Prozess gegen Neonazi: „Notwehr“ mit Ansage
Ein Neonazi fantasiert, linke „Zecken“ in Notwehr töten zu wollen. Tage später fährt er einen Antifaschisten um – angeblich in Notwehr. Am Montag steht er vor Gericht.
FREIBURG taz | Mit Vollgas fuhr der Offenburger Neonazi Florian Stech in eine Gruppe Antifaschisten. Einer wurde lebensgefährlich verletzt. Stech spricht von Notwehr, die Staatsanwaltschaft von versuchtem Totschlag und die Nebenklage sogar von einem Mordversuch. An diesem Montag beginnt der Prozess vor dem Freiburger Landgericht.
Die Tat fand am 1. Oktober 2011 auf einem Parkplatz in der Nähe von Freiburg statt. Dort wollten sich Rechtsradikale sammeln, um gemeinsam zu einer Party der „Kameradschaft Südsturm Baden“ zu fahren. Der damals 29-jährige Versicherungsvertreter Florian Stech wartete als Kontaktmann in seinem Wagen. Doch die Antifa hatte Wind von dem Treffpunkt bekommen. Eine Gruppe von fünf schwarz Vermummten betrat den Parkplatz von der anderen Seite und lief auf Stechs Wagen zu.
Als Stech die Gruppe sah, hätte er nach rechts wegfahren und über die Ausfahrt den Parkplatz verlassen können. Er aber fuhr nach links mit durchdrehenden Reifen und aufjaulendem Motor direkt auf die Antifa-Gruppe zu.

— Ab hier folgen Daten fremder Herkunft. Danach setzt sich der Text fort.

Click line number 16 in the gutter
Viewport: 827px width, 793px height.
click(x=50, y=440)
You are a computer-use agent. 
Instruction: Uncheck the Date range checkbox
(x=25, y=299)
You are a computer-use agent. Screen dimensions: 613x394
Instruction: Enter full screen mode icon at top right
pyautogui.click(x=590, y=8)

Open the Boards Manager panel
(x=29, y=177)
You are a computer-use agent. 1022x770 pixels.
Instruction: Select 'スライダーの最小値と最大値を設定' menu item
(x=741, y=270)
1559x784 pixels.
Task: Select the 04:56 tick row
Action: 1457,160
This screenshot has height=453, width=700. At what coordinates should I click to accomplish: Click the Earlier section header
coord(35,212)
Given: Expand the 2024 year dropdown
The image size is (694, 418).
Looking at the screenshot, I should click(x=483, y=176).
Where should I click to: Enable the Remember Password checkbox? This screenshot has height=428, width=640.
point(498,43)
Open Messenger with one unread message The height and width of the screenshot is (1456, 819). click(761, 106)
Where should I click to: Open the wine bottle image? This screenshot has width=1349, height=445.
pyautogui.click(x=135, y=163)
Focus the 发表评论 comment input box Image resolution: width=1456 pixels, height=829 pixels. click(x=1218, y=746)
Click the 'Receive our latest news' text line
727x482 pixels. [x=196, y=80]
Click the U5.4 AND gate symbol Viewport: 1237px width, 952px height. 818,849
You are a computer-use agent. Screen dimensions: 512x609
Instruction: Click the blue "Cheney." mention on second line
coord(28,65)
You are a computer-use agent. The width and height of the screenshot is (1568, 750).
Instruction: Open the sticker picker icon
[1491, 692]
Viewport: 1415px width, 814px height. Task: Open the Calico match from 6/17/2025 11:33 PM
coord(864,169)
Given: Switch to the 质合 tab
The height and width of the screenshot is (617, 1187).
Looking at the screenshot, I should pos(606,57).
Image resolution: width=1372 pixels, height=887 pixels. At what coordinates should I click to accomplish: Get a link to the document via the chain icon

Fast alle Vermummten konnten zur Seite springen, doch ein 21-jähriger Schüler wurde von dem Wagen erfasst, knallte auf die Windschutzscheibe, flog durch die Luft und landete hinter dem Wagen schwer verletzt auf dem Asphalt. Der Schüler erlitt eine Gehirnblutung, lag wochenlang im Krankenhaus und ist heute noch traumatisiert.
Von Panik kann nicht die Rede sein
Stech berief sich auf Notwehr. Er sei in Panik geraten und deshalb in die Gruppe hineingefahren. Die Freiburger Staatsanwaltschaft geht wegen des Angriffs der Antifa zwar von einer Notwehrlage aus, es wäre für Stech jedoch naheliegender und sicherer gewesen, den Parkplatz mit dem Auto zu verlassen.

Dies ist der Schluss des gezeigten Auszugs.